Também São Paulo, grande fariseu, era um assassino em nome de Deus contra os cristãos. Depois, Cristo o conquistou. Agora, escrevendo aos Gálatas, reflete sobre a sua experiência precedente de fé: não é a lei que salva, nem a regra, nem norma alguma, nem o mandamento que eu posso observar por escrúpulo, por medo, por satisfação, para agradar aos outros.

De observante rigoroso da lei de Deus, Paulo reconhece ter se tornado um assassino, pensando que estava agradando a Deus. É o amor que salva, não a lei. Do coração dilacerado de Cristo chega à humanidade o perdão de Deus. Um perdão que se renova cada vez que um sacerdote nos absolve dos nossos pecados e das nossas debilidades humanas. Então, a pessoa humana verdadeiramente arrependida e renovada no íntimo saboreia a alegria da misericórdia de Deus no modo mais autêntico possível ao homem sobre esta terra. “Irmãos, sabendo que ninguém é justificado por observar a lei de Moisés, mas por crer em Jesus Cristo, nós também abraçamos a fé em Jesus Cristo. Assim fomos justificados pela fé em Cristo e não pela prática da lei, porque pela prática da lei ninguém será justificado... Com Cristo, eu fui pregado na cruz. Eu vivo, mas não eu, é Cristo que vive em mim... Se a justiça viesse pela lei, Cristo teria morrido inutilmente”.

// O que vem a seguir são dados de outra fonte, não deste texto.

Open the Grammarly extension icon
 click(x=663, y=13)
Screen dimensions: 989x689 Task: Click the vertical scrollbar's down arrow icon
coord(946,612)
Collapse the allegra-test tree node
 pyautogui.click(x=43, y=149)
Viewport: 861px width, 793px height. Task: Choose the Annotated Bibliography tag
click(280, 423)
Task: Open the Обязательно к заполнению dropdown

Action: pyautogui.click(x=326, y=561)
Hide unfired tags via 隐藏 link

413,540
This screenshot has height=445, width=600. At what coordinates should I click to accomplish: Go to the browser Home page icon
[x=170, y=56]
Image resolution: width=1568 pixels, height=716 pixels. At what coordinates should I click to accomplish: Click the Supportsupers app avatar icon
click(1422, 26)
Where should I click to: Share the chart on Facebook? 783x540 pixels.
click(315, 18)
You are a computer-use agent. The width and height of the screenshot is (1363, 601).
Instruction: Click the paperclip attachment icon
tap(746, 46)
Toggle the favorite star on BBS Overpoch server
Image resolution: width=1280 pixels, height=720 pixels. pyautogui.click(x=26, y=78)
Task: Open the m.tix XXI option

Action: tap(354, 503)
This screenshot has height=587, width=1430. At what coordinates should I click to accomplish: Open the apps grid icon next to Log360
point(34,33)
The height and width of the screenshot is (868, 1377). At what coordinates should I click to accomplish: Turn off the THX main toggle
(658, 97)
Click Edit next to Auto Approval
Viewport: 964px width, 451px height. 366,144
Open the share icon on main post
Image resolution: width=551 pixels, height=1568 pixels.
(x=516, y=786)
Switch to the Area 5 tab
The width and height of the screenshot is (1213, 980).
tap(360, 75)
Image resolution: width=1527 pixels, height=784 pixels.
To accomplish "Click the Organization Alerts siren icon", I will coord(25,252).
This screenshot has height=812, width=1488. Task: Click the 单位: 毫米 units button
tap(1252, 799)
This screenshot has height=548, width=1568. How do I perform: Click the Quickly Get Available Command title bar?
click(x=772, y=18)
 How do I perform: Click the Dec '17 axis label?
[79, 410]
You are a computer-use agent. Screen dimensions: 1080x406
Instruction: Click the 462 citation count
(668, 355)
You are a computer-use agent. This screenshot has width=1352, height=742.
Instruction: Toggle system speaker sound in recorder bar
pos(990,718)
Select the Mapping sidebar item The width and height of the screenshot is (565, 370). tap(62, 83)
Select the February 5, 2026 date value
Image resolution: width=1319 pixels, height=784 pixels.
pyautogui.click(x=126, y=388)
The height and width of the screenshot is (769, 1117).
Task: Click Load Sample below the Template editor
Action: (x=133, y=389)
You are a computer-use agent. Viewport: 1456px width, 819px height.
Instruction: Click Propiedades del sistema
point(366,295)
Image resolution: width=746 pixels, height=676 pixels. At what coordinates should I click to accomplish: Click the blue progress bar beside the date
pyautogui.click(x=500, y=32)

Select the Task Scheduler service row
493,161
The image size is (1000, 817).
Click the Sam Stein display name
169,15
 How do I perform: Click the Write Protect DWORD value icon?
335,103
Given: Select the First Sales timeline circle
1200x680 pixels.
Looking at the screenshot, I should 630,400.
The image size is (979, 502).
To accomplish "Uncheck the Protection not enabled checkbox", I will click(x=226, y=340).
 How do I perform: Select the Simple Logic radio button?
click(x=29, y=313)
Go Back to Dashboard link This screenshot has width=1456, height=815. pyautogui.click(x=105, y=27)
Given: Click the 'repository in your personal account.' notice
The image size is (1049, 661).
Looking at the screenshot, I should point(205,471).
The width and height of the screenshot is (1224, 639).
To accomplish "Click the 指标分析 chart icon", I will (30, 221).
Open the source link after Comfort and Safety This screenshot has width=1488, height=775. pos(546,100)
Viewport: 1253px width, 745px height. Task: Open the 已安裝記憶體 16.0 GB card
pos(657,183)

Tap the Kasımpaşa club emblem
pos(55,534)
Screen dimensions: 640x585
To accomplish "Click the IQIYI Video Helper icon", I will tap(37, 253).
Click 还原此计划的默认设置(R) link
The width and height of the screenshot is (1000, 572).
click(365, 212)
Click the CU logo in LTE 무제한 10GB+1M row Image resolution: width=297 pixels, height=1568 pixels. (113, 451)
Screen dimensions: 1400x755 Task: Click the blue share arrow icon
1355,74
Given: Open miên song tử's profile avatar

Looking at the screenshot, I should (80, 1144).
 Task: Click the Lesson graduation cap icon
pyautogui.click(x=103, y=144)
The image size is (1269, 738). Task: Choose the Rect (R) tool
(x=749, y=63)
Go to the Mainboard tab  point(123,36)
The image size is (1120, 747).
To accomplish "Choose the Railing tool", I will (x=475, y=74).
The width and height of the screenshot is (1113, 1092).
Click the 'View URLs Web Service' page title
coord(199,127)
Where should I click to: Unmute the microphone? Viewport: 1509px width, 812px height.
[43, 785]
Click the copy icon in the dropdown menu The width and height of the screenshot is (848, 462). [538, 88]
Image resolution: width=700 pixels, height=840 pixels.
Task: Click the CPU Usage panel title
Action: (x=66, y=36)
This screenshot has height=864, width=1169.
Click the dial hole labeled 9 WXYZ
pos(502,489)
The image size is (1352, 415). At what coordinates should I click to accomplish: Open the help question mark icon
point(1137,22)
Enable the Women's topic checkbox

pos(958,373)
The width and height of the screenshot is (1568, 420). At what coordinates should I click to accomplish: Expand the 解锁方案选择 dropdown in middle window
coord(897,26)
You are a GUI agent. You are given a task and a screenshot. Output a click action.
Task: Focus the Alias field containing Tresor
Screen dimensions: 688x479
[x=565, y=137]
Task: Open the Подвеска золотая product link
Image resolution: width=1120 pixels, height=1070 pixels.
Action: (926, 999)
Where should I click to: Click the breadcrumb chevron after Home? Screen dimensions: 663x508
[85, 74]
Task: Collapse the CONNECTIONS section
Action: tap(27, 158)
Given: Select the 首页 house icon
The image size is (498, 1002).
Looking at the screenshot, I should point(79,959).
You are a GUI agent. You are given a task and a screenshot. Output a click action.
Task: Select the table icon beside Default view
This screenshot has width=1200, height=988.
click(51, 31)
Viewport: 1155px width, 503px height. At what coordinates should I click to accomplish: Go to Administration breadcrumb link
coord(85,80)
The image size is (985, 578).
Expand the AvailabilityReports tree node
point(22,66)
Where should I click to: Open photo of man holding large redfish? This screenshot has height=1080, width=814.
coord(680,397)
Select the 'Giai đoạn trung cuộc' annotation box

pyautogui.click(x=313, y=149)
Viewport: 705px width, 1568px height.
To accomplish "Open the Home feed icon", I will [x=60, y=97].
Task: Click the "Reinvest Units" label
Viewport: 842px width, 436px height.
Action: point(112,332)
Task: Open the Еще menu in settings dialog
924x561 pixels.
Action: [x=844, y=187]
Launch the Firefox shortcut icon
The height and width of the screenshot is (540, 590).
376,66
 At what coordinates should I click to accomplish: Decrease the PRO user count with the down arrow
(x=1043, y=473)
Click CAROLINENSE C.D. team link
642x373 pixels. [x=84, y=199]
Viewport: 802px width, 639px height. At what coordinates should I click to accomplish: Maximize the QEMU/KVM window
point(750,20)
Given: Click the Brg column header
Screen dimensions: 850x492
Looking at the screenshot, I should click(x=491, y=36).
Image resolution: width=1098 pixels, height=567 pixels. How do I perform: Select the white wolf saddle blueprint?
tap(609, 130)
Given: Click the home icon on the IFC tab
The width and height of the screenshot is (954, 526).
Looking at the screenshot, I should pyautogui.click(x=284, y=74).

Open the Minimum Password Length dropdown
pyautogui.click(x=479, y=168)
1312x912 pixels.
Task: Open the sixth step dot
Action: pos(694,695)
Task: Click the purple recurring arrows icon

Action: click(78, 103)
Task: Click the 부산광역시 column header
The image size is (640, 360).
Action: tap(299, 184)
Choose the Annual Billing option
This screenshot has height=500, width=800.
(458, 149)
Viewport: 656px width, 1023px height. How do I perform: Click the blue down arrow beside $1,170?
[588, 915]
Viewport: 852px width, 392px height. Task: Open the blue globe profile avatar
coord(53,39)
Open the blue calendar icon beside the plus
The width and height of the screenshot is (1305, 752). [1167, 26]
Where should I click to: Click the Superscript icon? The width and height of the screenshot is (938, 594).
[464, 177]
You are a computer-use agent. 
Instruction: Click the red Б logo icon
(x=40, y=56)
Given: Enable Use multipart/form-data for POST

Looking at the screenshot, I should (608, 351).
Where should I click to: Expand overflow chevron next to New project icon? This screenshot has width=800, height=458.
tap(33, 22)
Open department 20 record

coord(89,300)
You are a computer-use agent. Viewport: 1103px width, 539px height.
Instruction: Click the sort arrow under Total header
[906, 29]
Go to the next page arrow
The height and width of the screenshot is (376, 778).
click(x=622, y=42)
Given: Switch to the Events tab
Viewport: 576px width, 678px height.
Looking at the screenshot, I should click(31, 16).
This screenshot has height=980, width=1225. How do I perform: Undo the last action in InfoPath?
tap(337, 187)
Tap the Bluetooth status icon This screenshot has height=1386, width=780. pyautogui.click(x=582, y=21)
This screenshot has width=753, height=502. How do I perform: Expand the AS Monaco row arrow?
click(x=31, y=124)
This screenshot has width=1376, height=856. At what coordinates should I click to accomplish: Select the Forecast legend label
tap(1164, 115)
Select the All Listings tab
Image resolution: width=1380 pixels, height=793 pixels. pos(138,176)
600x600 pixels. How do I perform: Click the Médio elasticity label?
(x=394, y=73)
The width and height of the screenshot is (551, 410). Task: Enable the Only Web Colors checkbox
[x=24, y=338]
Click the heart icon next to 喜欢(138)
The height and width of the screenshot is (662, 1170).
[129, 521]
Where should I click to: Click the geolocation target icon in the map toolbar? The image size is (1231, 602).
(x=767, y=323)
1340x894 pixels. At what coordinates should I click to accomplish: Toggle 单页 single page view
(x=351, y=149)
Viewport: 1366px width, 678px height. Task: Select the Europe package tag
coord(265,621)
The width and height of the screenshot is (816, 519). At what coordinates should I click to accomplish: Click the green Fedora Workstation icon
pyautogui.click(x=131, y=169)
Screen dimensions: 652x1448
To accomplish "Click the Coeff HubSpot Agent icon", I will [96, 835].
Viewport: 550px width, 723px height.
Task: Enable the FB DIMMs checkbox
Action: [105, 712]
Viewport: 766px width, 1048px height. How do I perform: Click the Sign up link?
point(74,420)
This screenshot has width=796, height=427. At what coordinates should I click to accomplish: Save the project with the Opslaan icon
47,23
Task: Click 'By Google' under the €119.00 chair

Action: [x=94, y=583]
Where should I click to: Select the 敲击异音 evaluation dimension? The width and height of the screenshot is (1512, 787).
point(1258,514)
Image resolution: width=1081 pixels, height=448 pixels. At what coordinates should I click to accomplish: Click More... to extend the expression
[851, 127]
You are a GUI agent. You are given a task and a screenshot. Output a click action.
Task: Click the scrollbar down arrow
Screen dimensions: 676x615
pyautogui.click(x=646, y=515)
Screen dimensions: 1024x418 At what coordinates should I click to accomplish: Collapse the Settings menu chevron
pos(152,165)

Enfim, todos somos prostitutas quando nos vendemos por um elogio, para cultivar o nosso ego (mesmo o espiritual), para ter um papel social e eclesial reconhecido e apreciado, para ser se não melhor, pelo menos não inferior aos outros, dispostos como Davi a trair uma amizade sincera e não admitir os nossos erros. Mas todos podemos se quisermos e aceitarmos, ser perdoados e amados. A pecadora e Simão, Paulo, nós somos amados e perdoados por Deus, redimidos e salvos. A conversão é o caminho da felicidade e para uma vida plena. Não é algo penoso, mas de extrema felicidade.